Şimdi burada bir es verelim. Bursalı, Yeni Asır Gazetesi Ankara temsilciliği görevini 2000’li yılların sonuna kadar sürdürdü neredeyse. Peki ben nereye dikkat çekmek istiyorum? Şebnem Bursalı-28 Şubat darbesi dönemine. Şimdi, Bursalı ilerleyen yıllarda Sabah Grubu’nda üst düzey görevler aldıktan sonra 28 Şubat dönemiyle ilgili ilginç yazılar kaleme alıyor. Mesela 14 Şubat 2022’de yani cumhurbaşkanlığı seçiminden 2 ay kadar önce ’28 Şubat tarihi tesadüf değil’ diye bir yazı kaleme alıyor hanımefendi Sabah’taki köşesinde. Peki ne diyor? Buyurun kendiniz okuyun:

Cumartesi akşamı ‘6+1 benzemez’ diye adlandırılan Millet İttifakı ortaklarının Çankaya Ahlatlıbel’deki buluşmasından çıkan sonuç; ‘Güçlendirilmiş Parlamenter Sistem’ adını verdikleri kendi icatları bir sistemin detaylarını 28 Şubat tarihinde kamuoyuna açıklamak oldu. Bazen öyle bir detay vardır ki ne bütüne bakarsın ne de diğer ayrıntılara! İşte; muhalefetin kendisi için ‘varlık-yokluk’ sebebi haline getirdiği sistem değişikliği birlikteliğini kamuoyuna açıklamak için seçtiği tarih de böyle bir detay: 28 Şubat.

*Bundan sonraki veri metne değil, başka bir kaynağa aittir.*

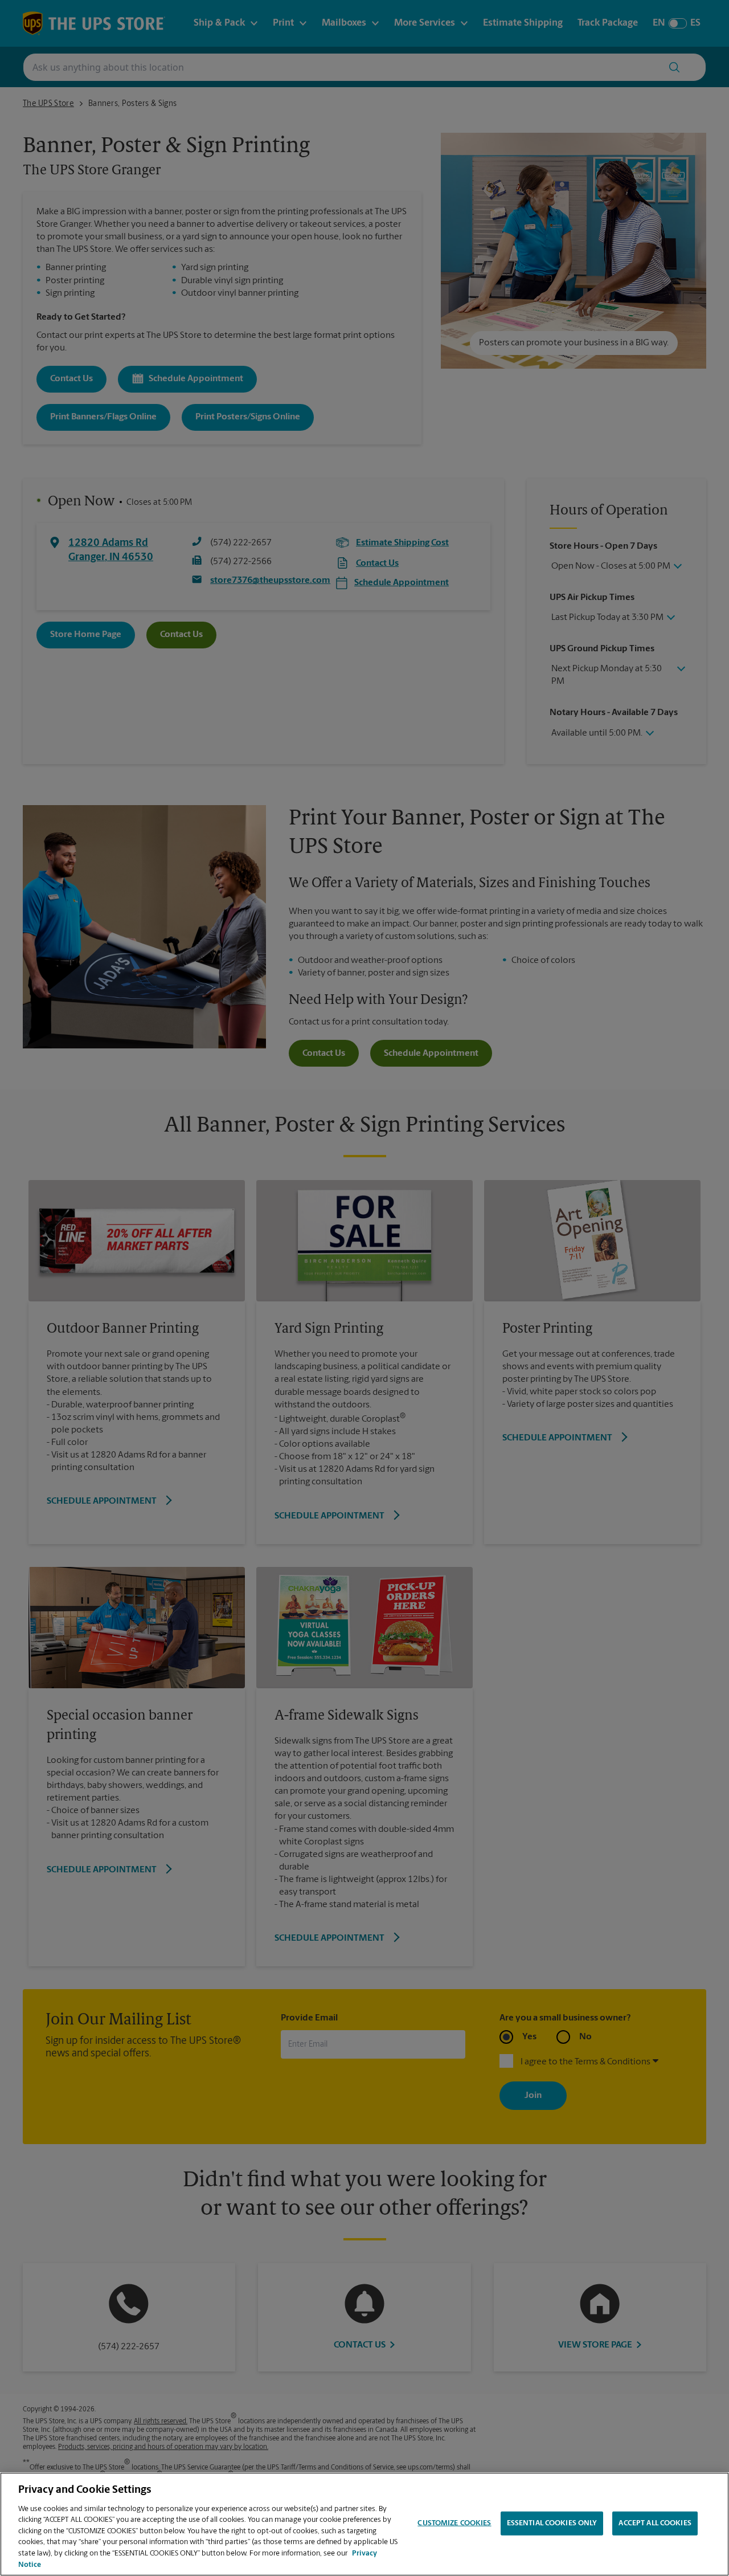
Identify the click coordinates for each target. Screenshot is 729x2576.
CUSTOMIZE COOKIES (454, 2523)
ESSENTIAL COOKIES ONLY (552, 2523)
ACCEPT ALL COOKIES (655, 2523)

Çok değil, 25 yıl öncesine gittiğimizde yakın tarihimizin en karanlık dönemini ifade eden bu tarihin seçilmesi, iddia ile söylüyorum: Kesinlikle ve kesinlikle tesadüf değildir. Siyaset bilmezlik hiç değildir. Tam tersine bile isteye ve tam da hizmet edilen amaç için seçilmiş bir tarihtir. Sözkonusu kişi ve siyasilerin işaret ve hizmet ettikleri, özledikleri Türkiye hayali için seçilmiş bir tarihtir.

Gelin 6+1’in özlediği ve işaret ettikleri 28 Şubat’ın ne anlama geldiğini hatırlayalım:
Askerler öne sürüldü, psikolojik harp tüm gücüyle yapıldı, medya üzerinden doğrudan ve dolaylı yıpratma kampanyası sürdü, bununla da yetinilmedi Batı Çalışma Grubu eliyle provoke edilen ve her geçen gün şiddeti arttırılan eylemler yapıldı. Üniversiteler ve yargı; işin içine tümüyle girdi. Özetle; 28 Şubat’ın gerçek anlamı vesayet sisteminin son direnişi olmasıydı….” diye gidiyor yazı.

Şimdi ‘Ne var bu yazıda? Vesayete karşı çıkmış bacımız!’ dediğinizi duyar gibi oluyorum. Durun acele etmeyin. Peki aynı bacımızın yöneticisi olduğu Yeni Asır, 28 Şubat sürecinde ne manşetler atmış bir de onlara bakalım mı?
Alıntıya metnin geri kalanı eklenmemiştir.